Quand virevolte la vie par Alain MAUFINET

Bonjour,

 

Je vous offre un passage d’un de mes écrits, quand Alain Badirac était ma signature. N’oubliez jamais que la vie est plus belle qu’on ne le croit. Hélas, des guerres inutiles se déroulent à nos portes. Malheureusement, des dangers insidieux nous entourent.

 

QUAND VIREVOLTE LA VIE.

 

« Les images de l’écran s’enchaînent. Au premier plan, deux pins gigantesques aux aiguilles grillées s’imposent. À leurs pieds, un petit cours d’eau frétille. Il longe une baraque aux planches disjointes. Il accueille une escadrille de canards qui se posent non loin d’une barque assoupie. Il murmure les secrets des ailes qui pirouettent sur ses miroirs.

Un immense voile blanc surgit. Il flotte. Des escortes de feuilles, qu’un arc-en-ciel colorie, le précédent. Le rêveur imaginerait un nénuphar d’ivoire géant. Le méditatif évoquerait un cygne immobile, les ailes déployées. Les courants indifférents s’étirent sous un petit pont. Ses pierres grises portent le poids de stries profondes. Ici se croisent la sueur des roues de charrettes et la nonchalance des pas des promeneurs.
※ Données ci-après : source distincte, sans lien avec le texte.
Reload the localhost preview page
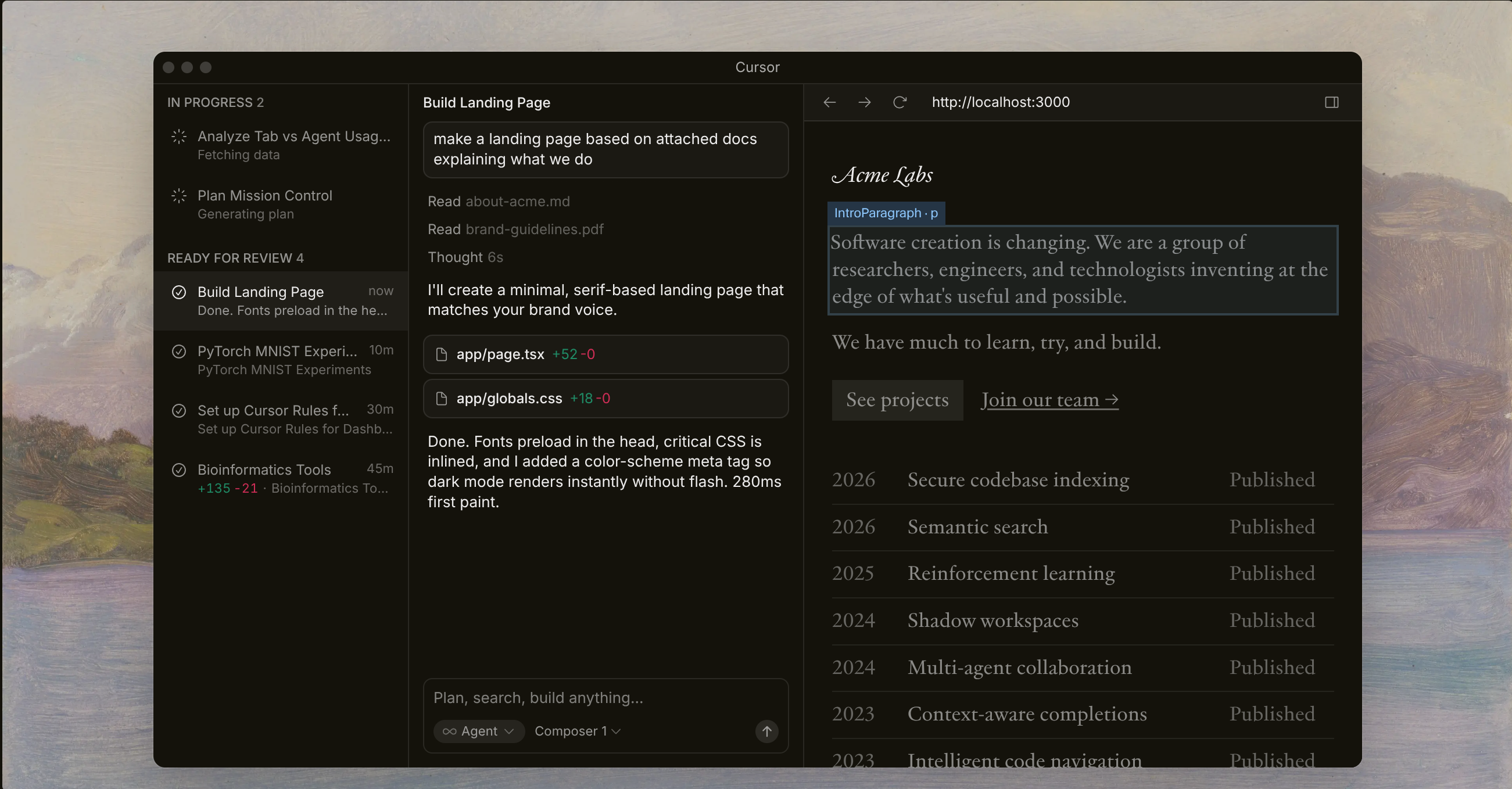 pos(899,102)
L’aboiement d’un chien errant retentit. Le voilage blême pivote. Il s’accroche aux ongles obscurs des racines. Il se pare de l’ombre fraîche du pont. Un couple de corbeaux en se posant sur ce radeau blafard trahit une forme. Un tronc se cache sans doute sous l’étoffe d’ivoire. Un boulanger verrait un banneton dériver, et un pâton lever. Une fillette chemine. Elle chantonne, une poupée à la main. Elle s’approche de la berge. Un ivrogne, le regard fixe, observe la scène du pont. Raide comme un automate, il croit distinguer une jolie baigneuse. En titubant, il s’écroule avec son litron un pied contre un chêne, l’autre contre un roseau. Il se relève malaisément pour contourner le parapet. Sa tête hirsute s’incline, il perd l’équilibre.
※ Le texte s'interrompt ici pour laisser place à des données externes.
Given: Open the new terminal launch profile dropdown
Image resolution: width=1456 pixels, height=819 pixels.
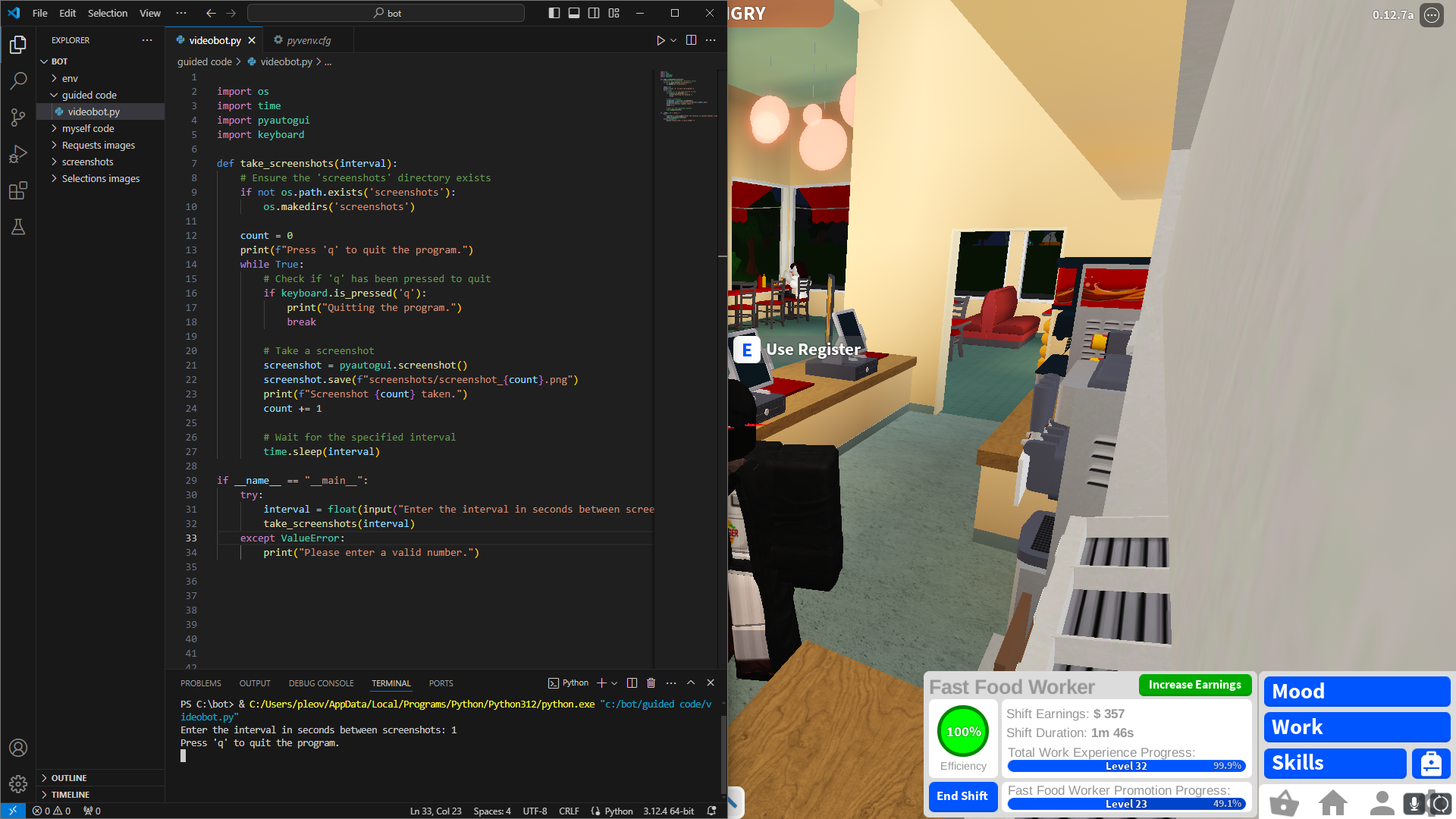Looking at the screenshot, I should tap(614, 682).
Le commissaire est las, derrière son bureau massif. Les dossiers multicolores encombrent chaque centimètre du vaste plateau. L’ordinateur scintille. Le téléphone clignote. Marqué par l’ennui, il ne se soucie ni de l’un, ni de l’autre. Son regard se perd entre les lignes de feuillets échappées de chemises colorées. Depuis sa dernière intervention dans un immeuble de banlieue, une peur insidieuse a progressivement sclérosé sa vie. Le plus petit claquement le fait sursauter. Il ne supporte plus les bruits métalliques de son arme de service.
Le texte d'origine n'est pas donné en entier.